Revenue in the third-quarter was $2.3 billion, well above the $1.9 billion analysts expected. The company reported a profit of $111 million, or $0.71 on an adjusted per share basis. That’s its first quarterly profit since early 2013. Analysts polled by Bloomberg had expected a loss of $0.54, though that estimate may not be comparable, because the company has changed the way it accounts for some adjustments to its earnings. Tesla said it expects to remain profitable in the final quarter of the year. The shares rose as much as 7% after the results, which cap off a period during which the company struck a multi-billion takeover and reported a substantial ramp-up in deliveries. Investors are focusing on Tesla’s cash-burn and potential need for additional funds, as it expands production and absorbs solar-power company SolarCity, which it agreed to buy in August. Tesla said it delivered 24,821, vehicles in the third quarter (300 more than it initially reported), and maintained its second-half estimate of 50,000 deliveries, at the low end of its full-year guidance of 80-90,000.

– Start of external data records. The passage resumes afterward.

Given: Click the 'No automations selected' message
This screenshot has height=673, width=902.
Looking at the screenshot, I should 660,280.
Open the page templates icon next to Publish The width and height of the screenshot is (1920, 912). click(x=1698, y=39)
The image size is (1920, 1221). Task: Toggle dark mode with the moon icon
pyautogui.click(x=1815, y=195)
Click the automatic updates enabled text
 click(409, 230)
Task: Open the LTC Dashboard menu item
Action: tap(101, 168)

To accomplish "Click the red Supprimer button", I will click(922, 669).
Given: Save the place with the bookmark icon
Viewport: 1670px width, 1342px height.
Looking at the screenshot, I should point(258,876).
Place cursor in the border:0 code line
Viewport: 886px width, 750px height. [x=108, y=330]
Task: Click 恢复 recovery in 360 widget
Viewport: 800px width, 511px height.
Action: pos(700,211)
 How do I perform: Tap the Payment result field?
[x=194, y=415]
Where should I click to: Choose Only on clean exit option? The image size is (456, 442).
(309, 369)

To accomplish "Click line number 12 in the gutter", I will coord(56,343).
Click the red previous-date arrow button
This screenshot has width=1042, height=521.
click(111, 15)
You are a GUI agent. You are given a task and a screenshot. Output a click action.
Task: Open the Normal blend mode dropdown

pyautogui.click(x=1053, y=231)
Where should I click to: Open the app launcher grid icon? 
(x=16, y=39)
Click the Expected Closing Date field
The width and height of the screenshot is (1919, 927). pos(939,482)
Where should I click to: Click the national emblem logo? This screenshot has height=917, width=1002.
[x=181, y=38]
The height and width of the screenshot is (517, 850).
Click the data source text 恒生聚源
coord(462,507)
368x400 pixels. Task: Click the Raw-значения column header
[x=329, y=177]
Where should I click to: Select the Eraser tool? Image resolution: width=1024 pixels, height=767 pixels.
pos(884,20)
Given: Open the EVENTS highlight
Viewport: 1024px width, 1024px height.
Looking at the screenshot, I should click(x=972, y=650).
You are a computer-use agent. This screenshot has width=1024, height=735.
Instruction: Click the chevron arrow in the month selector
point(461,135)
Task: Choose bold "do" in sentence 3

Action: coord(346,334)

The company is spending to ramp up Model X SUV production and bring its Nevada battery factory online. The company’s third-quarter capital expenditure was $247.6 million, well short of analysts’ estimate of $763 million. The company ended the quarter with $3.1 billion in cash and lowered its outlook for capital expenditures for the year to $1.8 billion from the $2.25 billion it had targeted earlier.
During the third quarter, Tesla said it would acquire struggling solar-panel installer SolarCity for $2.6 billion in stock. It will also assume Solar City’s net debt of about $2.8 billion, bringing the total deal value to nearly $5.4 billion. Investors will vote on that deal in mid-November. SolarCity also rose after Tesla’s report.